[Data for locating words and elements]
▬▬▬▬▬▬▬▬▬▬
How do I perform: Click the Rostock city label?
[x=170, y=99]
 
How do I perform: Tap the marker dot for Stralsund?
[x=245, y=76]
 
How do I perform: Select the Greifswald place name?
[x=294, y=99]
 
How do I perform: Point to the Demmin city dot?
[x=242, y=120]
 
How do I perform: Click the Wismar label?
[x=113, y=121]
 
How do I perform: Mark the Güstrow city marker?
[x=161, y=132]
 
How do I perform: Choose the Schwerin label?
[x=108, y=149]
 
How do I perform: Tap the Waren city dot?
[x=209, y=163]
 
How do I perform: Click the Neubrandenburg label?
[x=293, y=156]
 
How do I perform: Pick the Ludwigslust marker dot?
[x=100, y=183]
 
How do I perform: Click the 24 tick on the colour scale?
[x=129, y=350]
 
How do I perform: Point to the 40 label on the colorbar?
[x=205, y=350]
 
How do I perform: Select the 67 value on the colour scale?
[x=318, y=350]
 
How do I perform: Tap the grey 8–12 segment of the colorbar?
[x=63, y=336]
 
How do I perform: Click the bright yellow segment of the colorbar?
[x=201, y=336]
▬▬▬▬▬▬▬▬▬▬
◆ What needs to be done ◆
Please return all of the records above word for word, with every line unchanged.

◆ Complete response ◆
How do I perform: Click the Rostock city label?
[x=170, y=99]
 
How do I perform: Tap the marker dot for Stralsund?
[x=245, y=76]
 
How do I perform: Select the Greifswald place name?
[x=294, y=99]
 
How do I perform: Point to the Demmin city dot?
[x=242, y=120]
 
How do I perform: Click the Wismar label?
[x=113, y=121]
 
How do I perform: Mark the Güstrow city marker?
[x=161, y=132]
 
How do I perform: Choose the Schwerin label?
[x=108, y=149]
 
How do I perform: Tap the Waren city dot?
[x=209, y=163]
 
How do I perform: Click the Neubrandenburg label?
[x=293, y=156]
 
How do I perform: Pick the Ludwigslust marker dot?
[x=100, y=183]
 
How do I perform: Click the 24 tick on the colour scale?
[x=129, y=350]
 
How do I perform: Point to the 40 label on the colorbar?
[x=205, y=350]
 
How do I perform: Select the 67 value on the colour scale?
[x=318, y=350]
 
How do I perform: Tap the grey 8–12 segment of the colorbar?
[x=63, y=336]
 
How do I perform: Click the bright yellow segment of the colorbar?
[x=201, y=336]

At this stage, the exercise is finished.